Provided information START
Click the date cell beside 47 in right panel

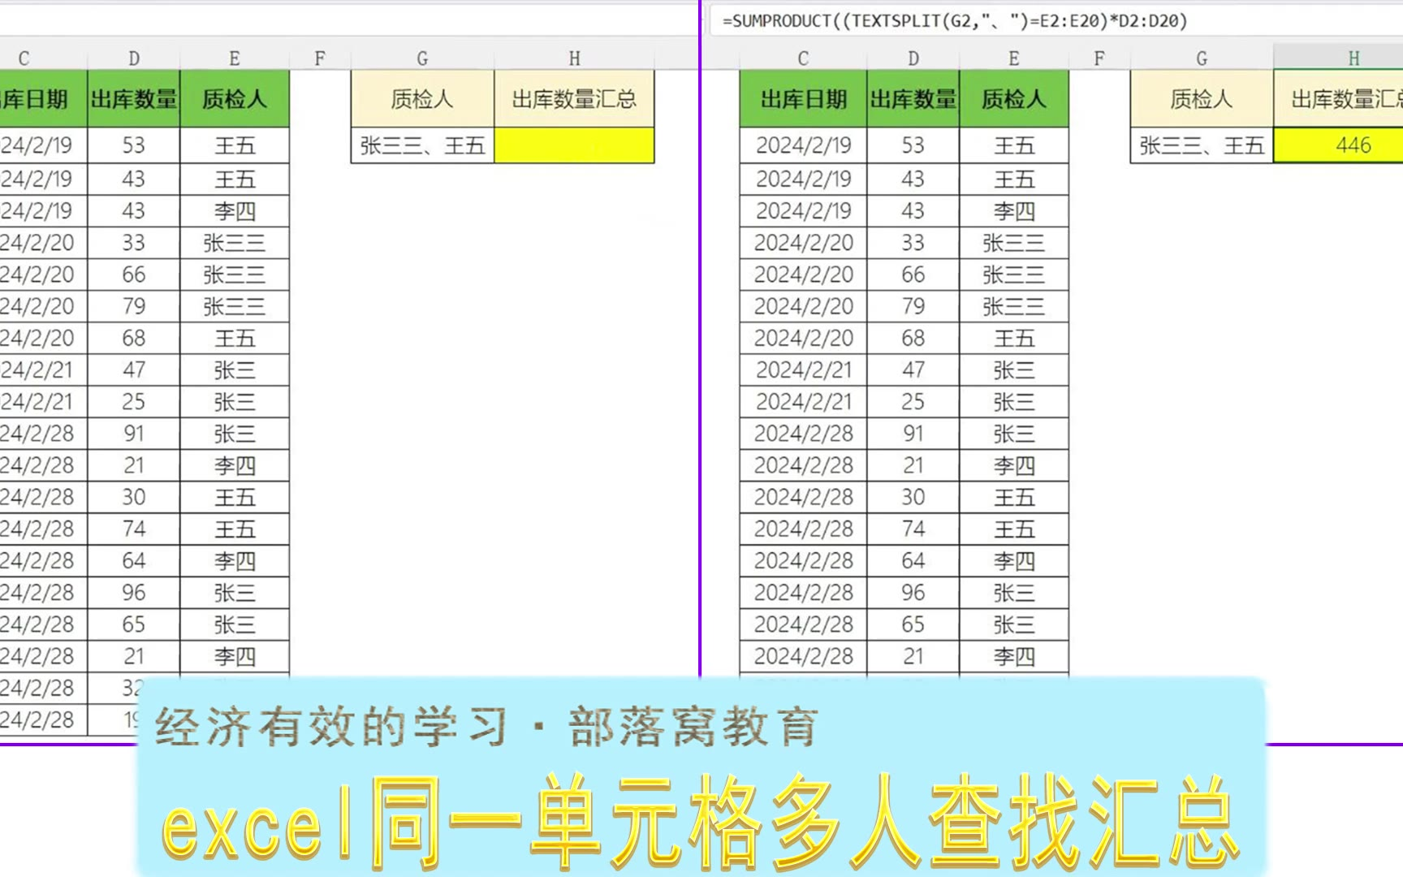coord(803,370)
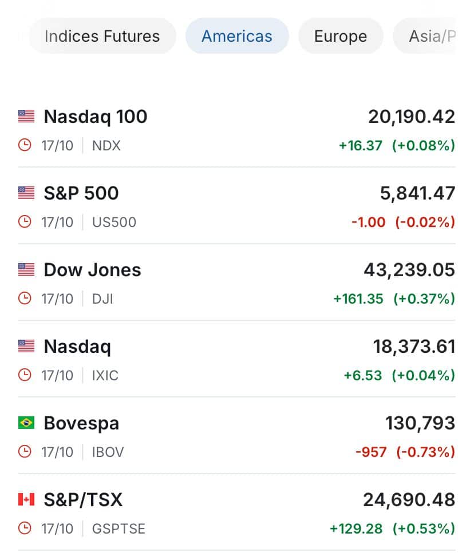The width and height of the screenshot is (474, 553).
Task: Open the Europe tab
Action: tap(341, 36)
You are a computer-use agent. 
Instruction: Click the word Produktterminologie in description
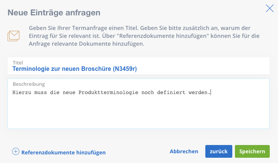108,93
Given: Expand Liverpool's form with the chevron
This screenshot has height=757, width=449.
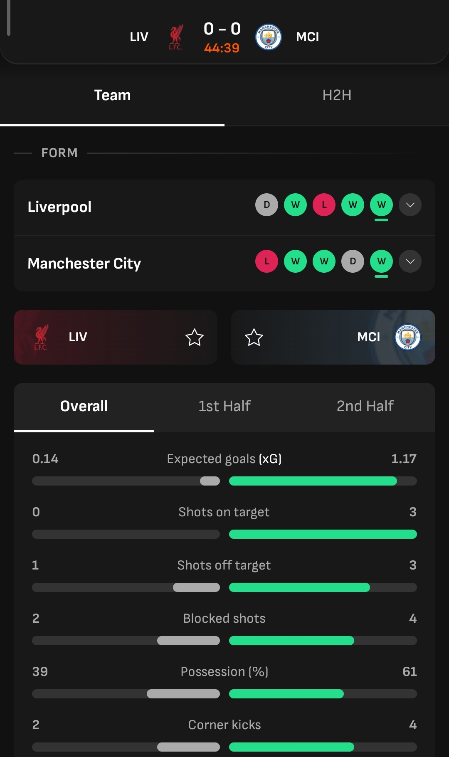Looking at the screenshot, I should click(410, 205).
Provided information END
Required work »
Each record above is to be returned unchanged, while any picture it holds stays out.

Exercise response »
Click the date cell beside 47 in right panel

coord(803,370)
The width and height of the screenshot is (474, 553).
Task: Open the Europe tab
Action: tap(341, 36)
You are a computer-use agent. 
Instruction: Click the word Produktterminologie in description
108,93
Given: Expand Liverpool's form with the chevron
This screenshot has height=757, width=449.
Looking at the screenshot, I should click(410, 205).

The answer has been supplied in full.